**EXERCISE PROMPT:** Set down the entries again word for word, without any of the images.

**MATERIAL SUPPLIED:**
■ ■ ■ ■ ■
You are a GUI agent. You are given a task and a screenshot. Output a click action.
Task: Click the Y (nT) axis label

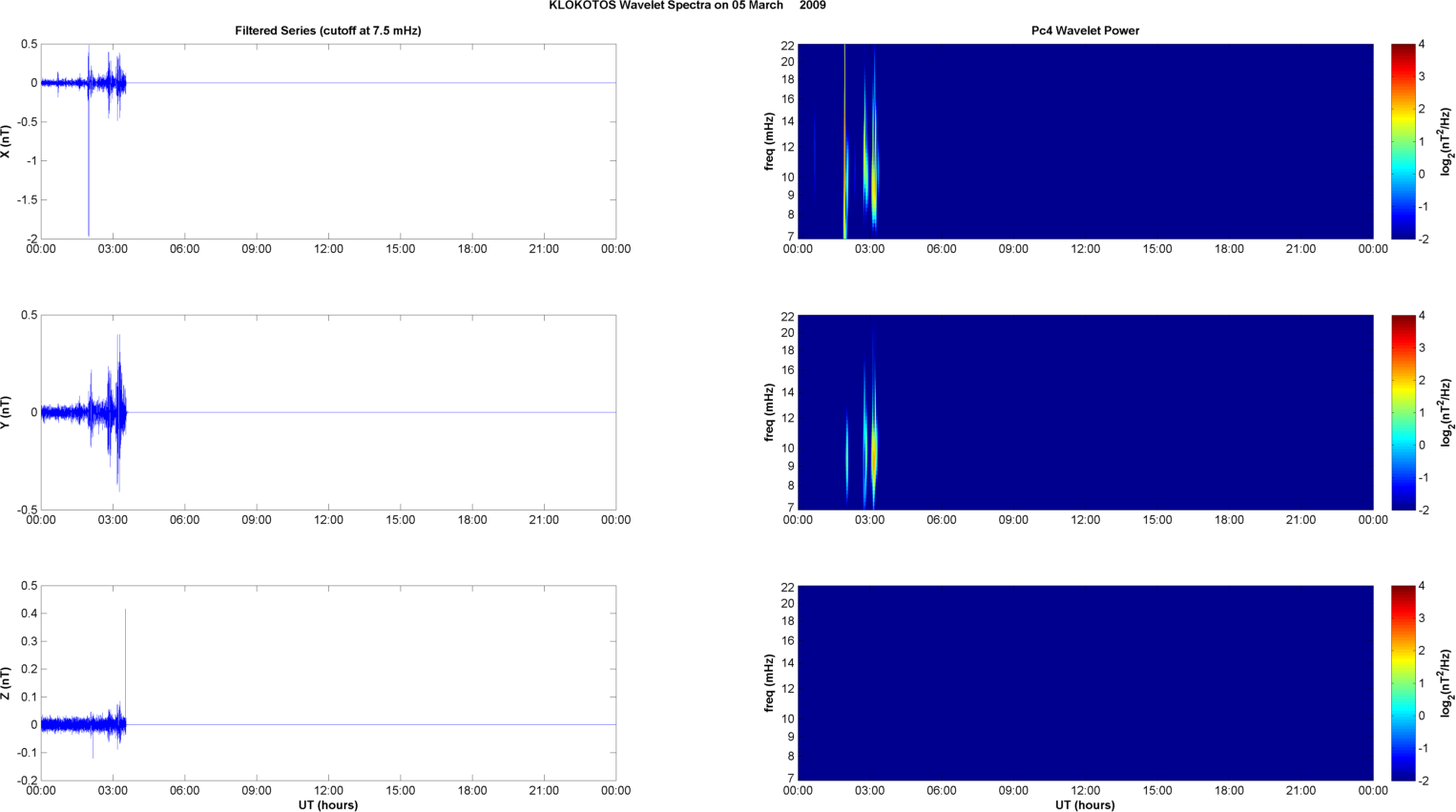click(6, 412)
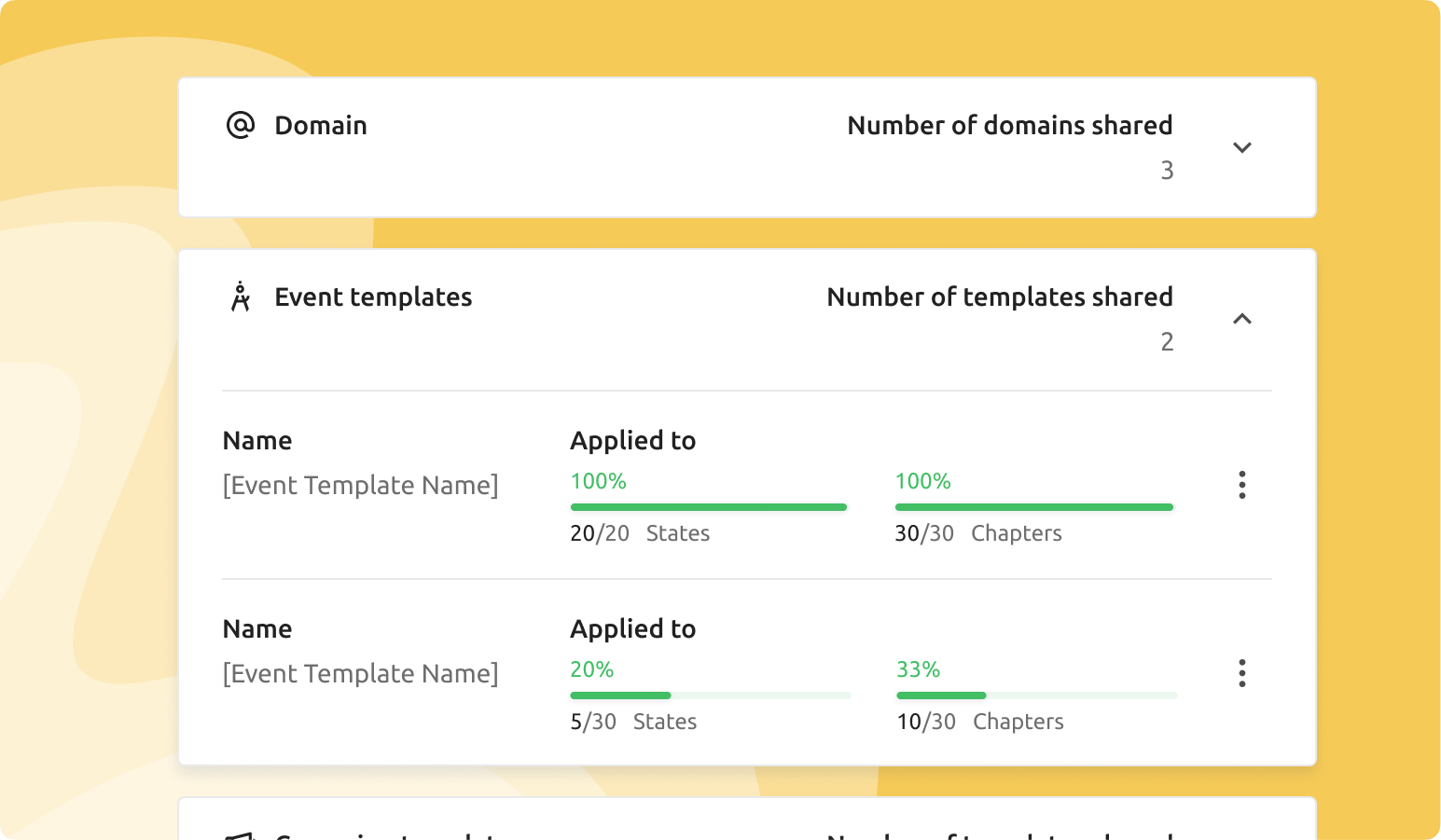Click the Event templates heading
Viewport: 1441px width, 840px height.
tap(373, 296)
■ ■ ■ ■ ■
**ANSWER BELOW:**
You are a GUI agent. You are given a task and a screenshot. Output a click action.
Task: Click the Y (nT) axis label

click(6, 412)
Click the Event templates heading
Viewport: 1441px width, 840px height.
tap(373, 296)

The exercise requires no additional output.